━━━ TRECHO ━━━
Agora, se a criança é criada e educada em um ambiente em que os textos só possuem uma interpretação, isso é ruim. Mas, se as crianças crescem num ambiente em que os textos não somente só possuem uma interpretação, mas tal interpretação é não racional, aí a coisa piora bem. No primeiro caso, gera-se alguém que poderá ser um adulto dogmático. No segundo caso, dá-se abertura para gerar um imbecil. Não perceber a diferença entre o que é uma narrativa racional e o que não é uma narrativa racional não é algo inato, é aprendido. Nesse sentido, a criança presa ao lar evangélico, que a faz ler a Bíblia buscando explicação em textos que não foram escritos para explicar e, sim, para dar caminhos morais, pode adquirir sérios danos cognitivos. Essa prática pode gerar o adulto que se imagina culto e, no entanto, ao agir e falar, será ridicularizado no meio culto, ou simplesmente será tomado como “café com leite”. Trata-se daquela pessoa que não entende as distinções e finalidades dos discursos, os gêneros literários distintos e o papel das várias retóricas em cada narrativa. Pessoas assim começam a não perceber que são burras e, no entanto, são burras. Os cultos e inteligentes as desprezam. Elas começam a ter dificuldades em lugares em que a cultura não foi posta no lixo. E então, ficam ressentidas, magoadas, de mal com a vida. Algumas dessas pessoas tendem a se tornar vingativas, más, exatamente porque não sabem a razão pela qual estão sendo colocadas de lado. Eis aí o quadro maligno: uma nação em que há enormes grupos se sentido assim, não pode ir bem e a democracia começa a correr riscos. John Dewey temia como ninguém que a América seguisse esse caminho.
━━━ MATERIAL EXTRAÍDO ━━━
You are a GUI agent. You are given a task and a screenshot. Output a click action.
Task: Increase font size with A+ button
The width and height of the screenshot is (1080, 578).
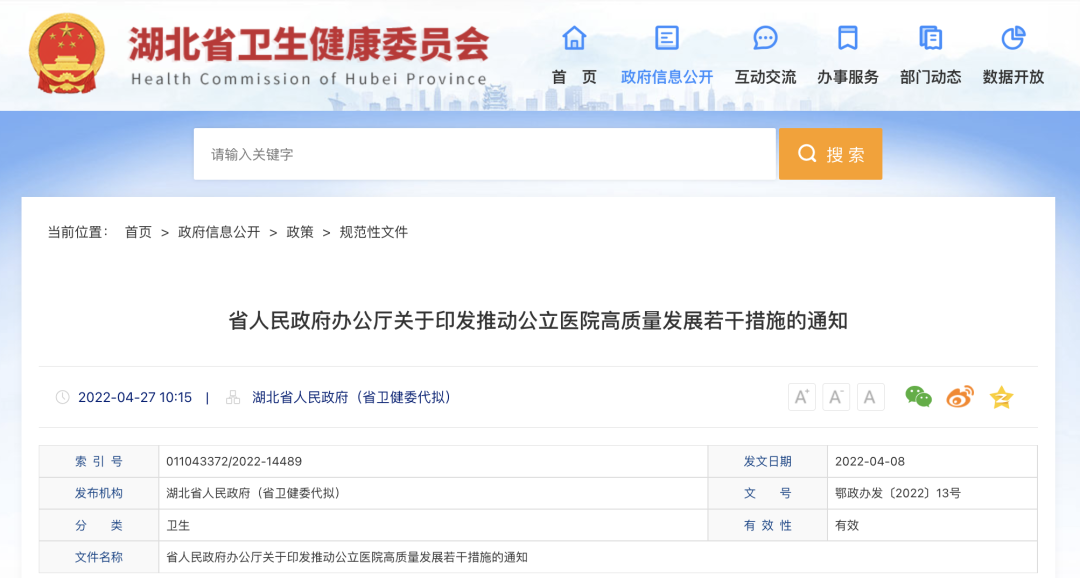(x=801, y=397)
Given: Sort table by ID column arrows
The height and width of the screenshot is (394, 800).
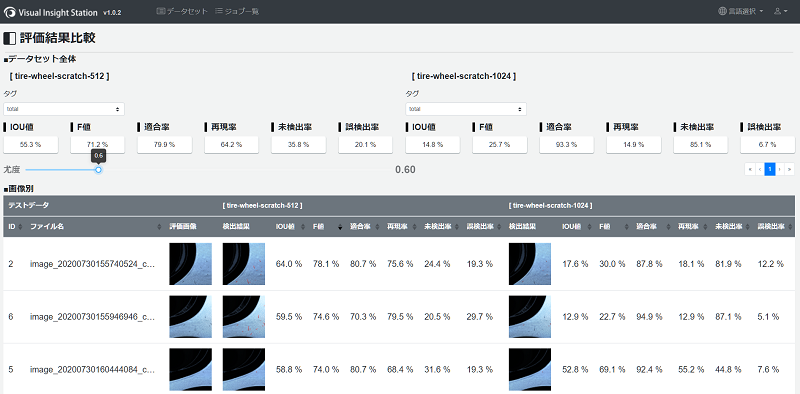Looking at the screenshot, I should coord(20,226).
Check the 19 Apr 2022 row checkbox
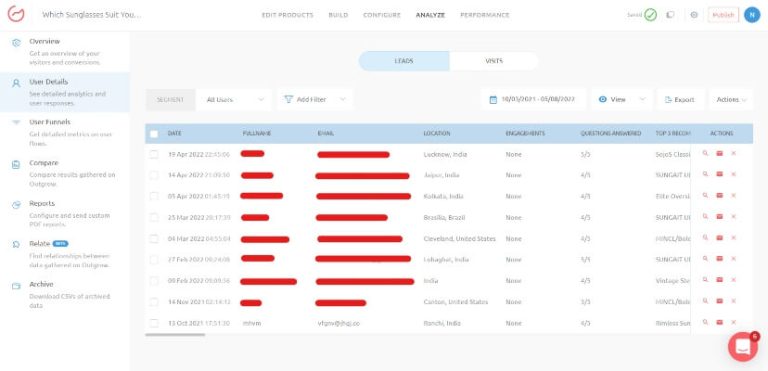The height and width of the screenshot is (371, 768). (x=154, y=154)
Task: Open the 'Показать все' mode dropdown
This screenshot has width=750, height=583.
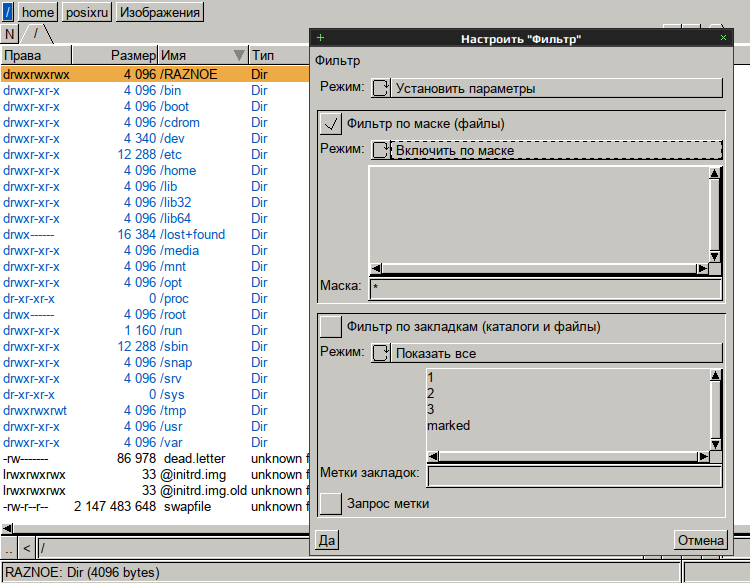Action: pos(547,353)
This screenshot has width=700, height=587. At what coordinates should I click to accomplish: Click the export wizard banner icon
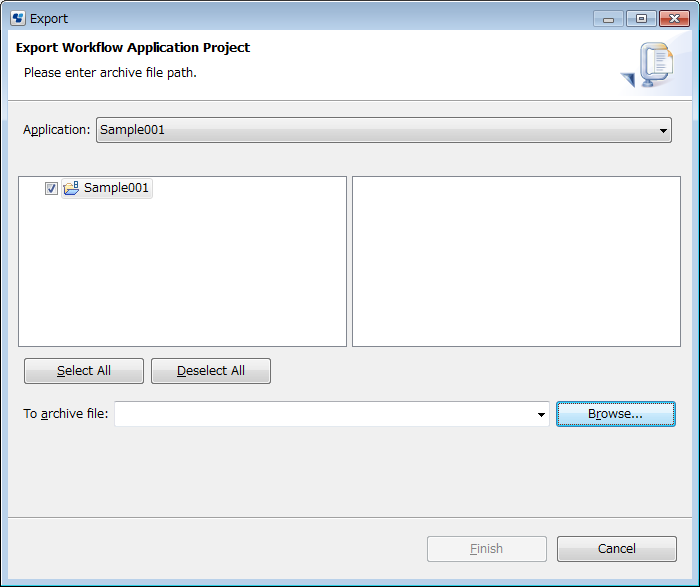650,65
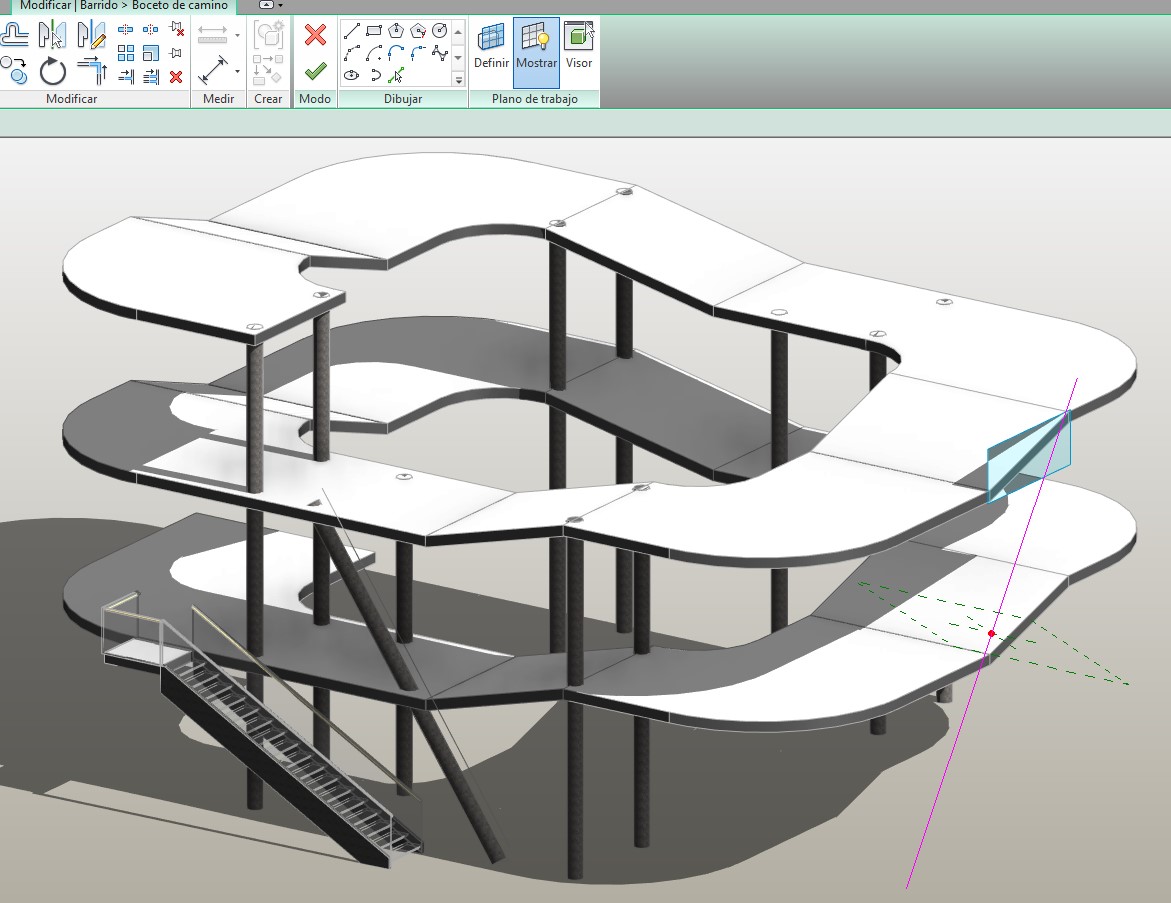The height and width of the screenshot is (903, 1171).
Task: Pick the Line draw tool
Action: pos(352,30)
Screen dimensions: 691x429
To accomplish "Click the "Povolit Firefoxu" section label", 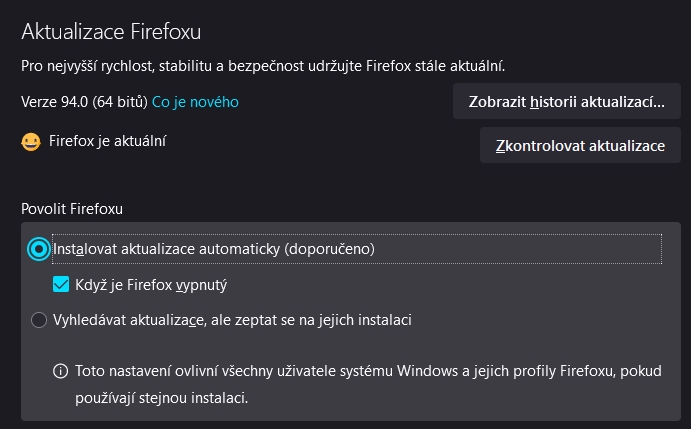I will [72, 208].
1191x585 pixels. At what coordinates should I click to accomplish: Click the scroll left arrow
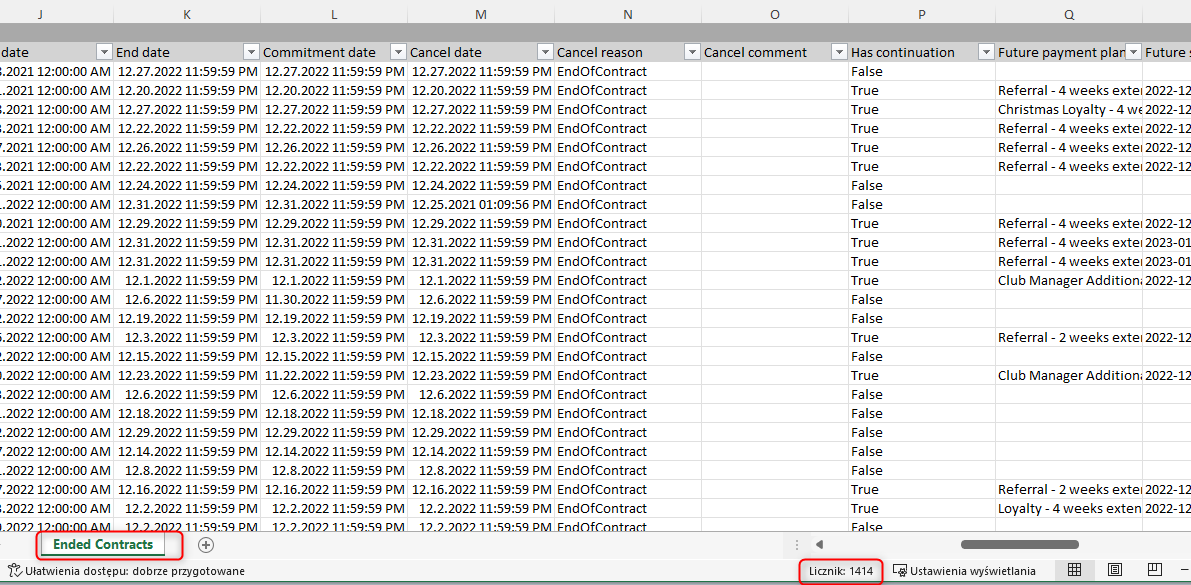[x=819, y=545]
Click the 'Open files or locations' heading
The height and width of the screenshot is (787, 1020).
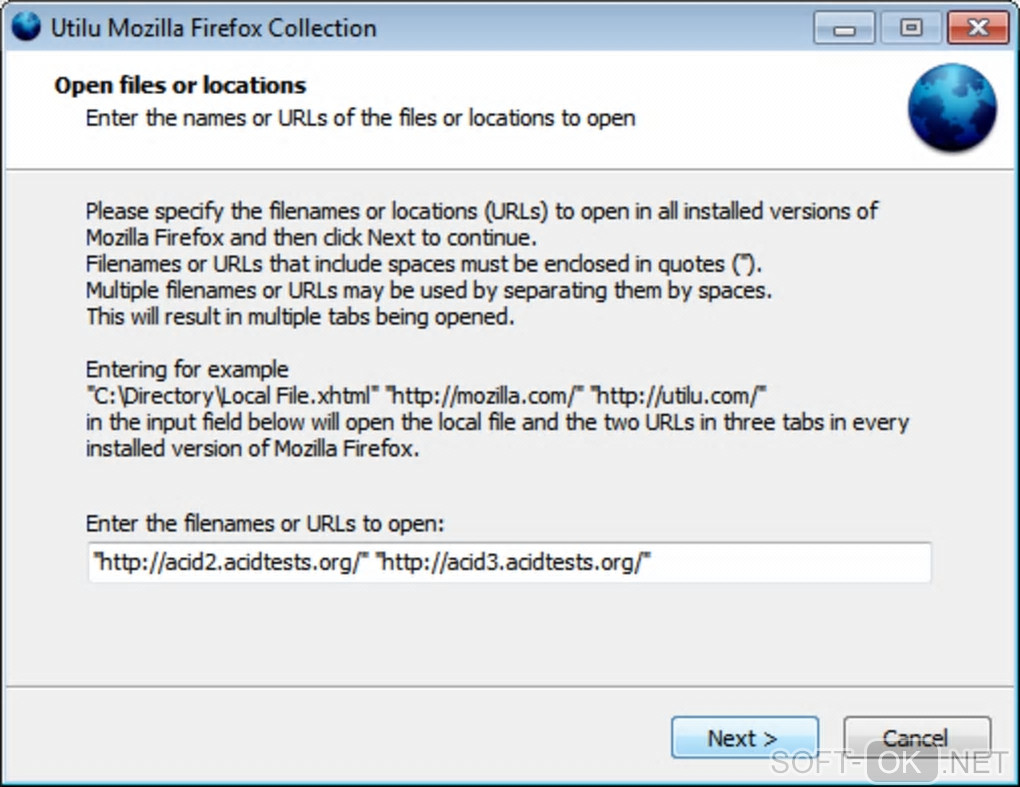[180, 85]
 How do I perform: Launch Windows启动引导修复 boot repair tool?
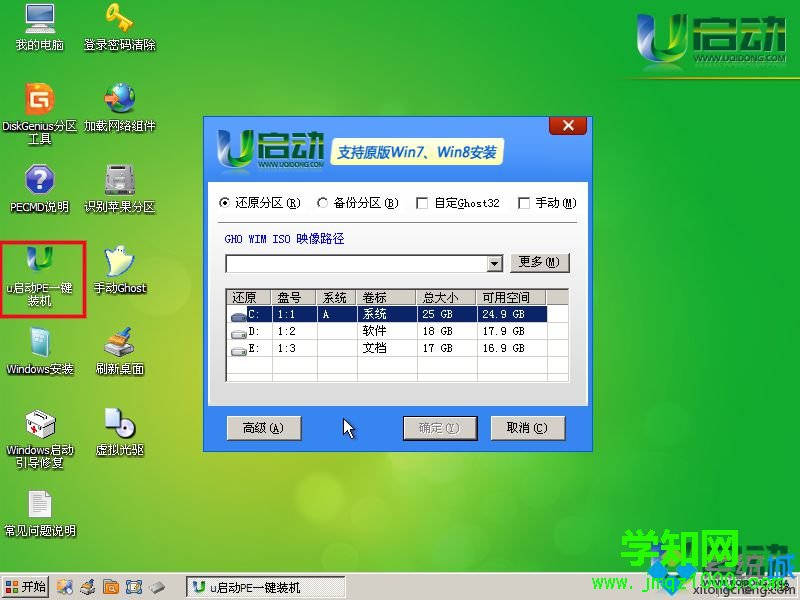(x=39, y=428)

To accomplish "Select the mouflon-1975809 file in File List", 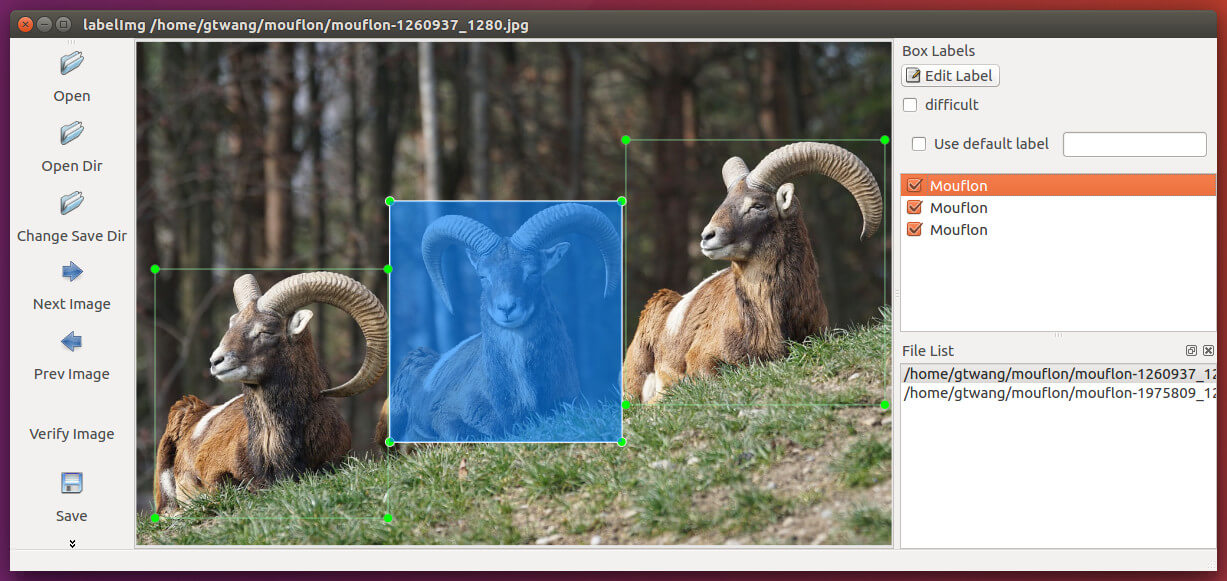I will (1058, 394).
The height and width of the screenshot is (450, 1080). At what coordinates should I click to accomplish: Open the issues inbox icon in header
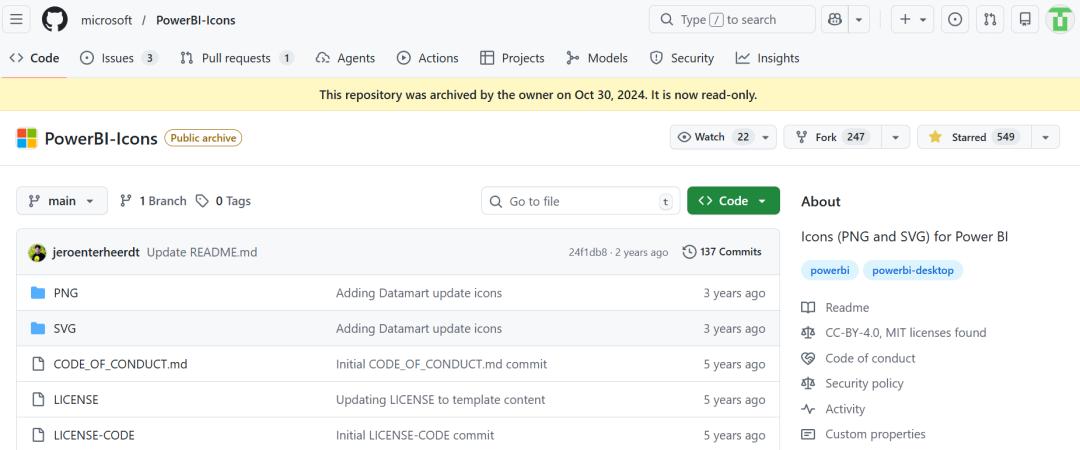tap(955, 19)
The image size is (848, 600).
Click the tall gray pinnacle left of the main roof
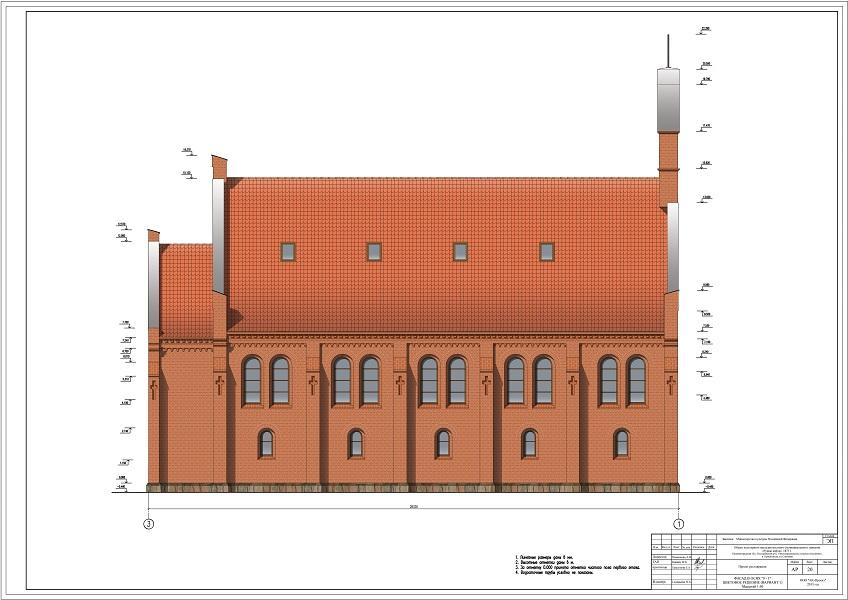click(x=218, y=236)

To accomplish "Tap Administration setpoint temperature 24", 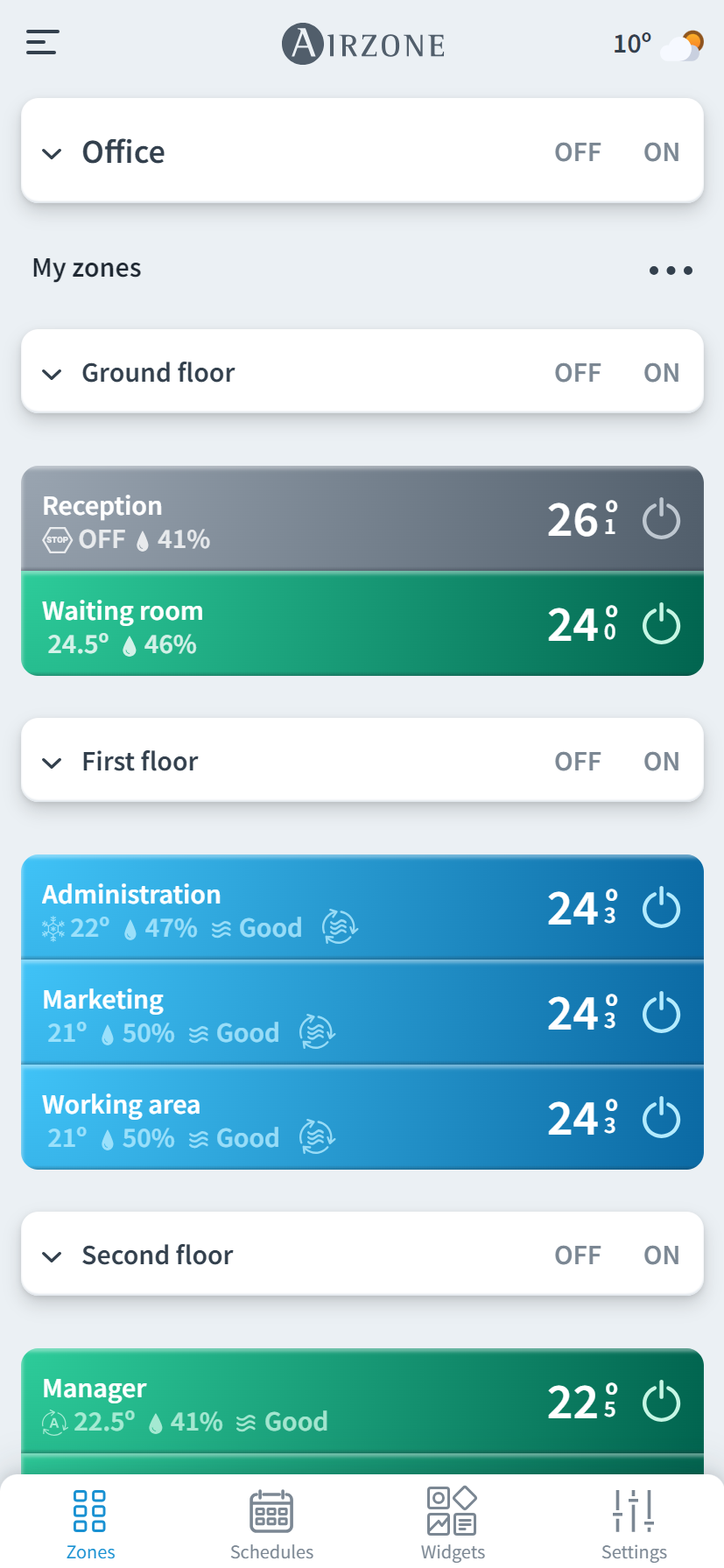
━━━
Você pode continuar o trecho sobre crianças educadas a ler textos com uma só interpretação a partir da última frase?

# RESPOSTA DO EXERCÍCIO
Assim, até mesmo para que não tenhamos riscos para a democracia, deveríamos ler a Bíblia na escola, por meio de um profissional competente, alguém que tivesse cultura suficiente para pegar o livro como um belo livro de ética. É certo que é uma ética dos Hebreus, mas é uma ética que, com Jesus e, depois, efetivamente com Paulo, se pretendeu universal. E tornou-se universal para o Ocidente.

Você pode ainda objetar: “mas Paulo, a escola pública laica está um lixo, encontrar bons professores para fazer isso é impossível”. Ora, em tese seria este um serviço do professor de filosofia, ajudado pelo de história, não? Não podemos, em tese, partir da idéia de que não temos professores e, portanto, ficarmos de braços cruzados e não encaminhar o que é o correto. Temos de ir tentando fazer as coisas certas, enquanto que, por outro lado, vamos brigando para que o salário da carreira do magistério aumente de modo que os mais inteligentes queiram optar pela vida de professor. Não creio que isso seja impossível. Não acho que essas coisas devam ser postas separadamente. São lutas contínuas e conjuntas. É a nossa vida, é o que temos e vivemos. Não vamos fugir. Não há para onde fugir.

Paulo Ghiraldelli Jr, filósofo, escritor e professor da UFRRJ.